- **TRY IT**: Retype, word for word, every line starting at the line with "Viewport: 1359px width, 528px" and ending with the final line of the entries; skip the pictures.

- **SUPPLIED MATERIAL**:
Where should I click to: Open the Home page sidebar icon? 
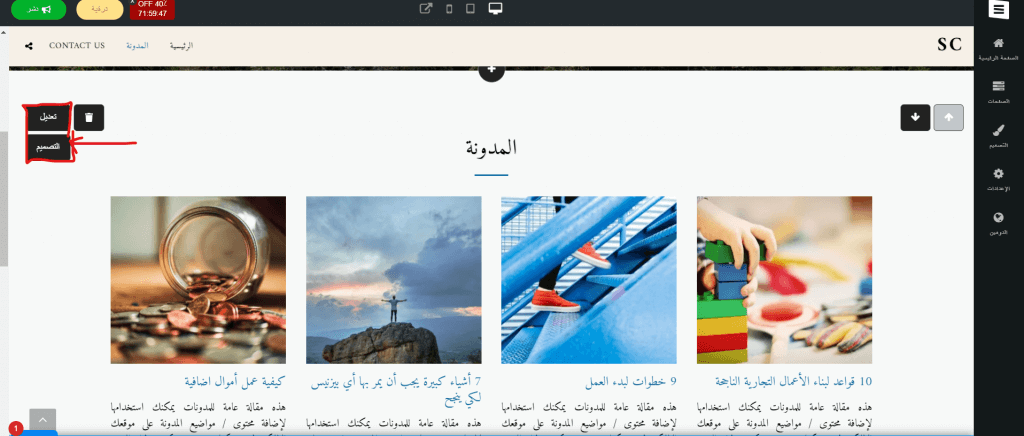[x=997, y=47]
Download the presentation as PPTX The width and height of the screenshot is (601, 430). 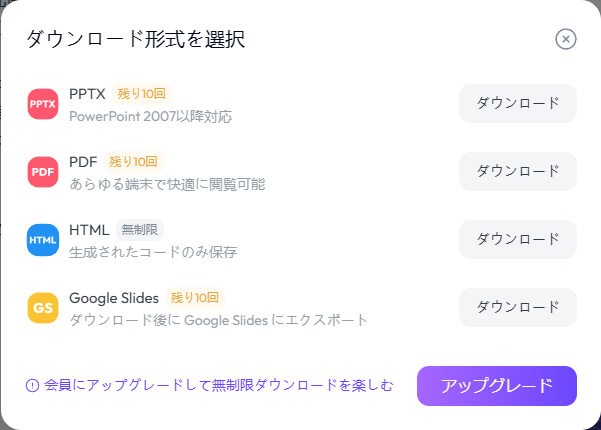[517, 103]
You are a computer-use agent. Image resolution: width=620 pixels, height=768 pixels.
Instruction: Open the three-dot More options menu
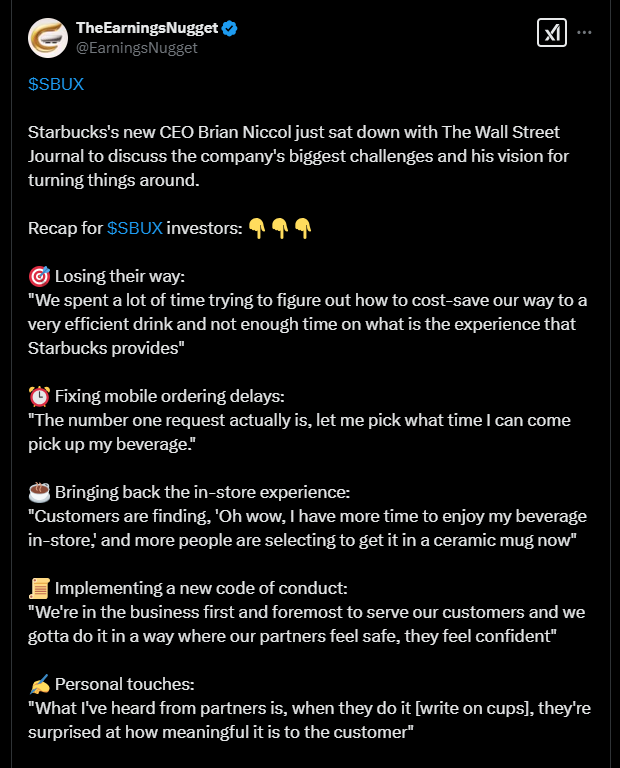pyautogui.click(x=586, y=32)
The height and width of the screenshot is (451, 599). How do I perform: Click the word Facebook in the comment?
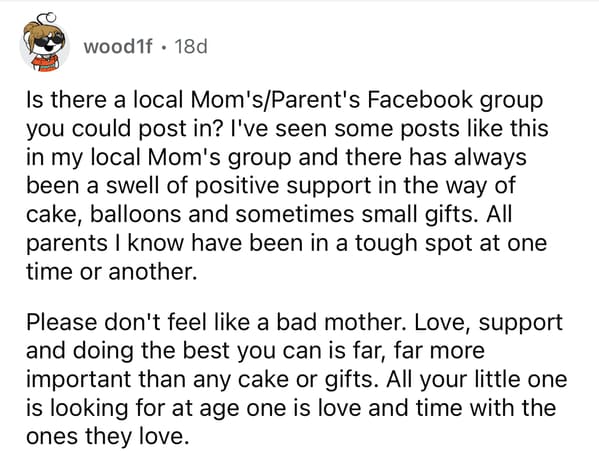(420, 99)
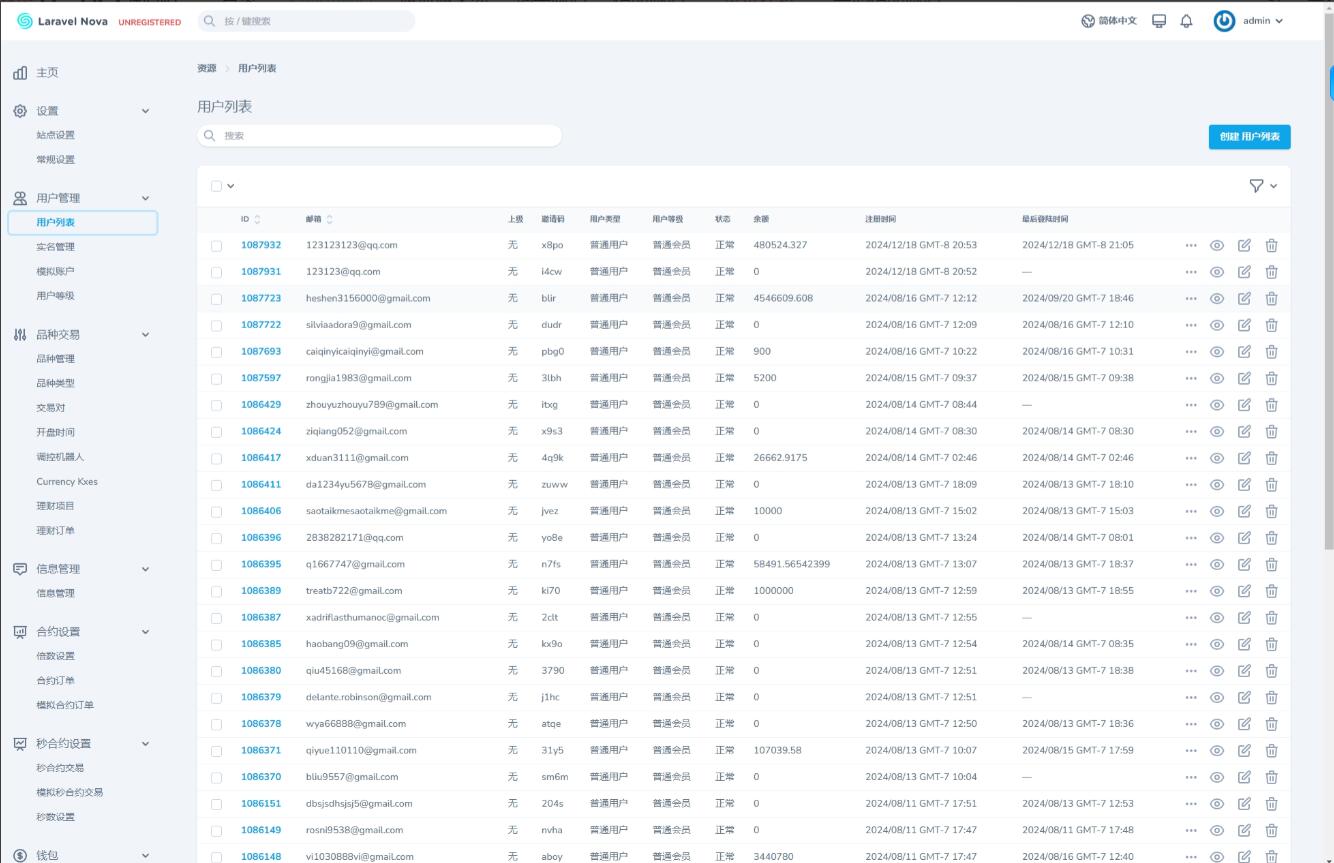Screen dimensions: 1334x863
Task: Open the admin user menu
Action: tap(1248, 21)
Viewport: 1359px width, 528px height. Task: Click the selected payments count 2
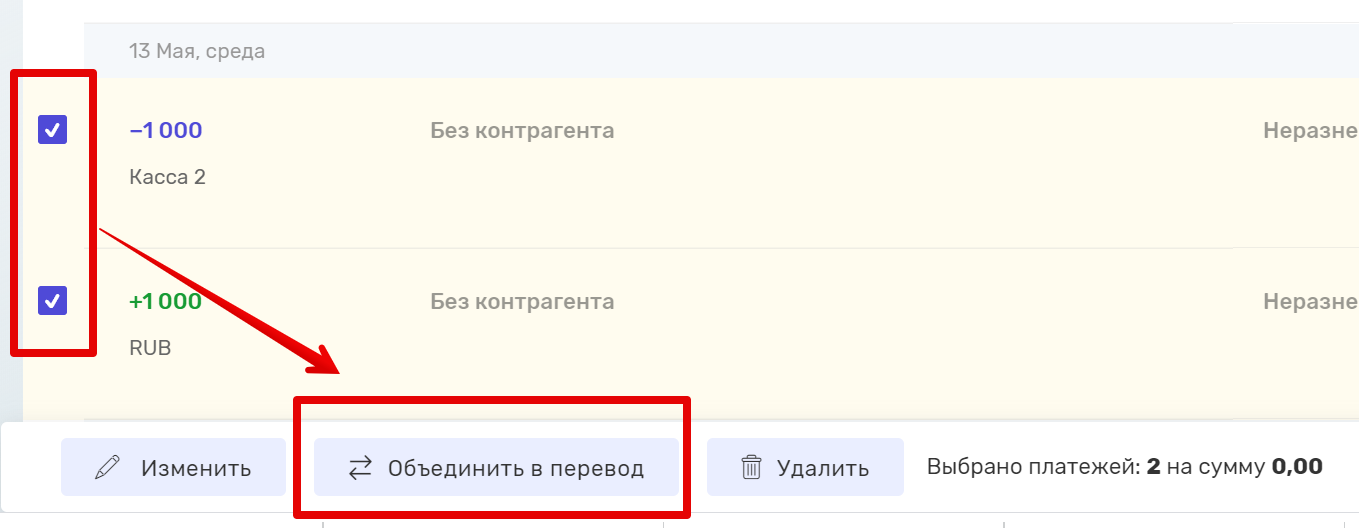(1153, 467)
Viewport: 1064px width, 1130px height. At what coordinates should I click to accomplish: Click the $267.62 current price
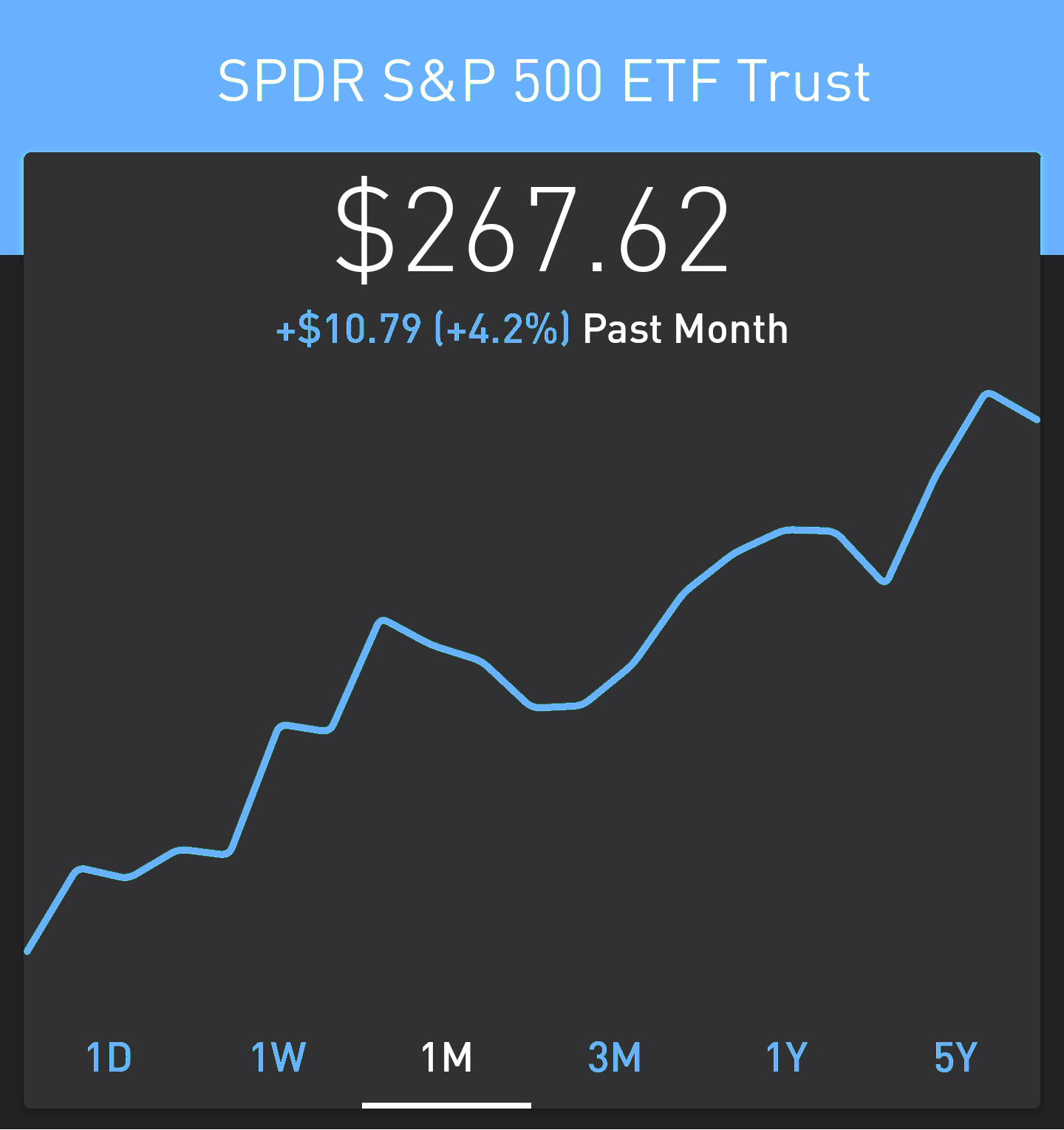532,229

- **EXERCISE RESPONSE**:
Viewport: 1359px width, 528px height. Task: Click the selected payments count 2
(1153, 467)
Viewport: 1064px width, 1130px height. At what coordinates should I click to accomplish: Click the $267.62 current price
532,229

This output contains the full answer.